Saturday 14 May 2016

Don't polarise at Pentecost!


Not many things annoy me (apart from those plastic seals under milk or sauce bottle lids with a tag so small only a child can grasp it and a seal so strong that only an Olympic weight lifter can move it). But my real bugbear is the habit of polarising ideas or viewpoints.

One allows for competition in sport – there can only be one winner of a race or a game. But you see it in adversarial politics when everything one party stands for is good and everything the other one stands for is rubbish. You see it in the adversarial nature of some court cases in which QCs treat victims of crime as if they were the criminals. And you see it among Christians getting vitriolic towards people who question their pet beliefs or views.
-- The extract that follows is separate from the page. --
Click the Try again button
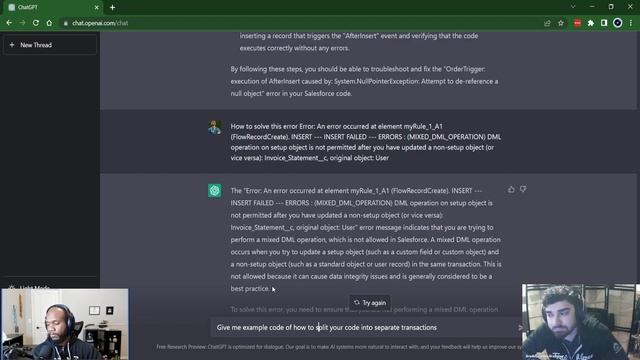 (x=370, y=303)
We know what we’re comfortable with and we don’t like to face the possibility that we might have to change our views. So we attack or belittle those who challenge them.

The apostle James wrote, “With the tongue we praise our Lord and Father, and with it we curse people who are made in God’s likeness…This should not be” (3:9-10). And that applies in all aspects of human interaction, not just in religious debate. Discuss, yes; abuse, ridicule, dehumanise, ostracise, no. “Let your conversation be always full of grace, seasoned with salt,” said Paul (Colossians 4:6) – and by seasoned he meant make it tasteful.

Polarisation or fossilisation of beliefs or ideas, and slapping down people who want to explore them further, is a handicap to discipleship, and a weight dragging down spiritual and church growth. American writer and speaker John Ortberg has said “overconfidence can be a problem. It may sound strange but some people would be better believers if they had a little more doubt”.1

This is the Pentecost season, when we celebrate the coming of the Holy Spirit to launch the Christian church on its Christ-given mission. Pentecost (or at least the Christian doctrine of the Holy Spirit) often provokes mystification, and as a result polarisation. We can just about conceive of the Father or Creator; we can almost visualise Jesus on earth, born, teaching, dying. But the Spirit – coming as a wind, a fire, making people speak in unlearned languages – what is that all about?

Use the right brain

Imagine!

Think for a moment of what we know of the human brain. The way its billions of neurons and trillions of synapses interact makes us the people we are, and because of those interactions we are all different in personality and understanding. The brain is immensely complex but one generalisation is helpful. It is that the left hemisphere of the brain (which controls the right side of the body) is also the main seat of language, ideas, analysis and concepts. The right side of the brain is more involved in meanings, imagination, creativity, intuition and feelings.

An emotionally and spiritually healthy human being should have both sides of their brain in relative harmony. We should be able to analyse issues and understand words but also intuit meanings and body language. In practice, each of us tends to veer more to the left or the right. At the extremes, people on the autism spectrum are heavily left-brained; people who are illogically impulsive are heavily right-brained. Part of the discipleship task, part of growing in maturity, is recover a balance.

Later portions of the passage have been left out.